→ WORK TO BE COMPLETED
Express the lines starting with the one that contains "Task: Open the Extensions plugin menu" and going on through the one that contains "Action: (68, 704)" as a JSON list of strings, one string per line, with blank lines omitted. Leave the pictures out of the list.

→ TASK INPUT
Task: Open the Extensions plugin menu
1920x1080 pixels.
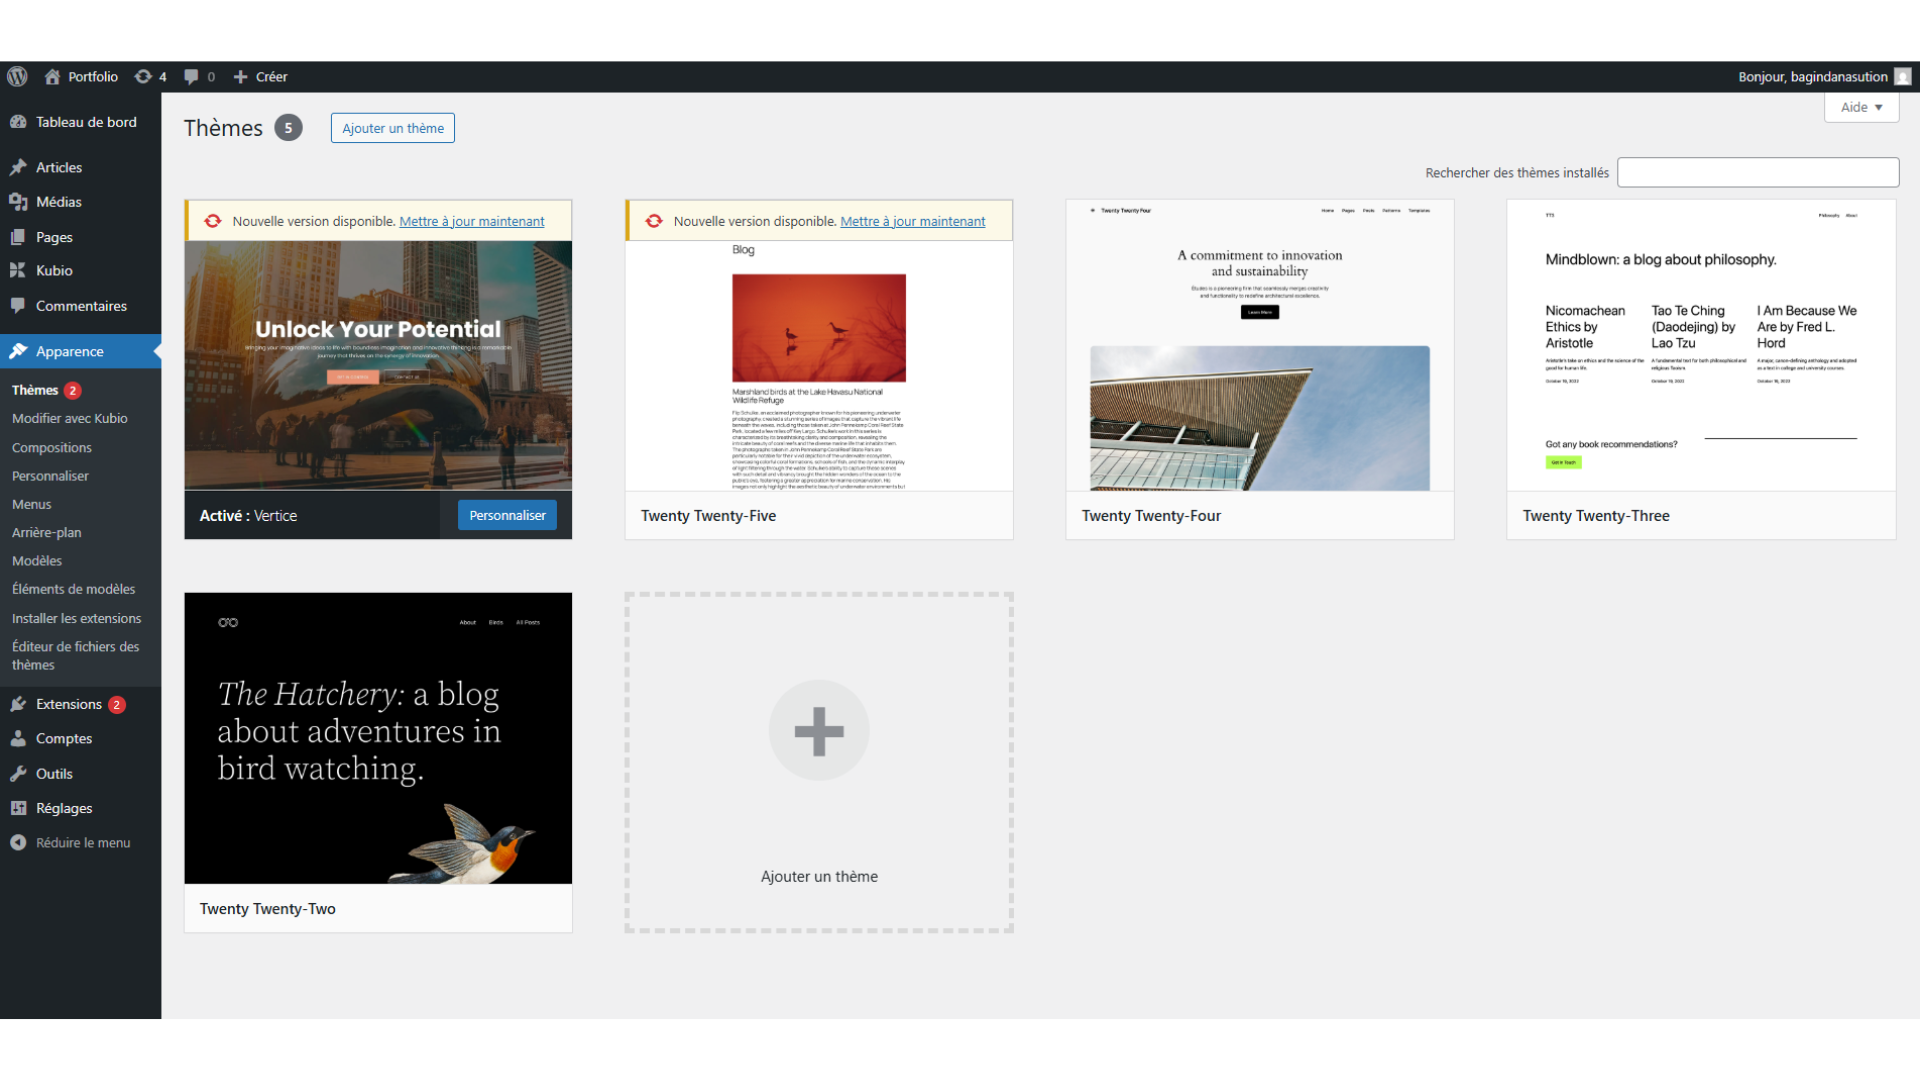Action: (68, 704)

==

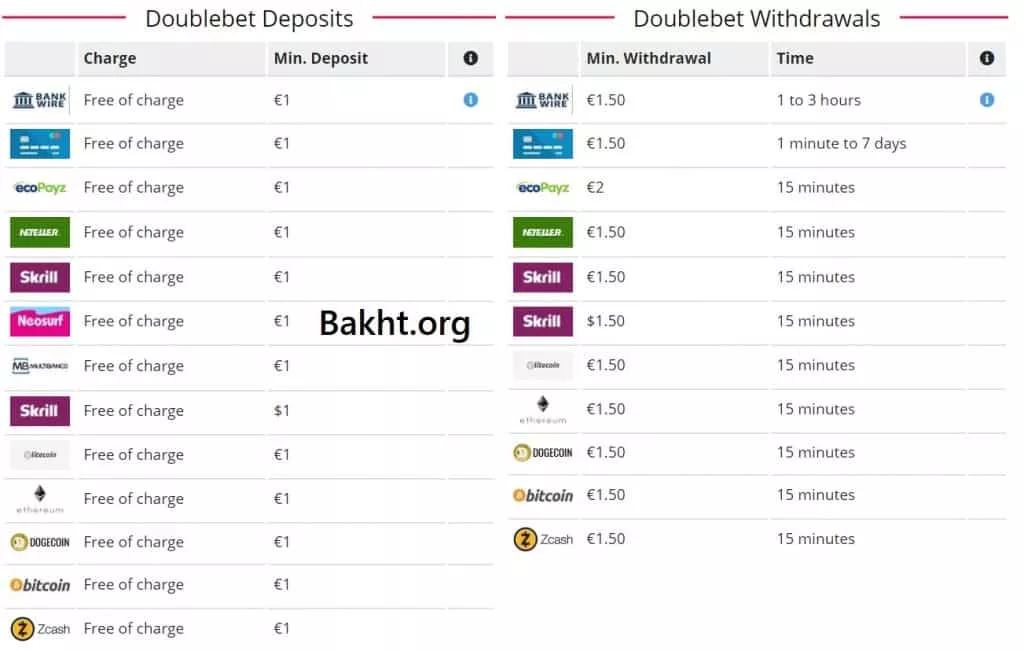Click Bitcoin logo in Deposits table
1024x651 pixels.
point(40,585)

--

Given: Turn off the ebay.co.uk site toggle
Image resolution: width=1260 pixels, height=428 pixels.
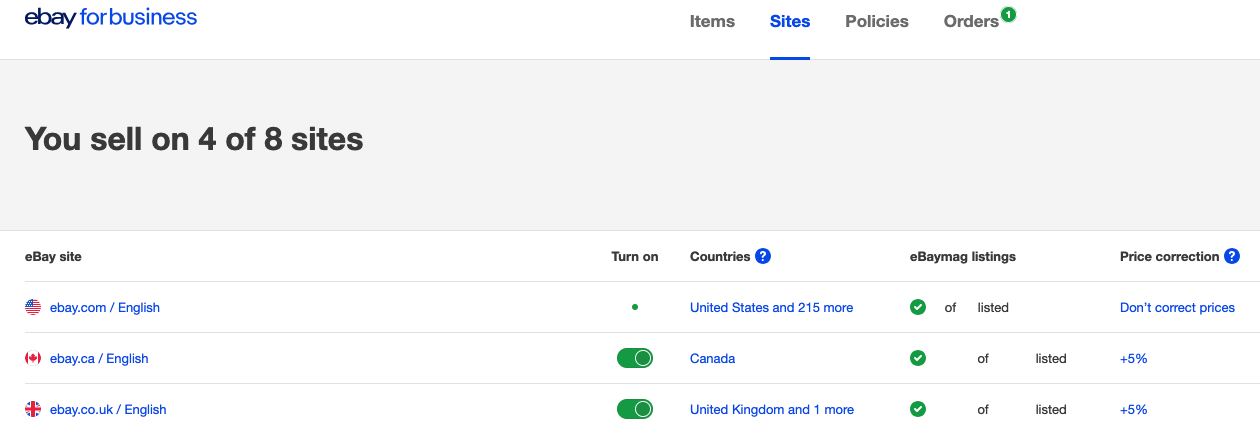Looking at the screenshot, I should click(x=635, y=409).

→ CORRECT ANSWER
[
  "Task: Open the Extensions plugin menu",
  "1920x1080 pixels.",
  "Action: (68, 704)"
]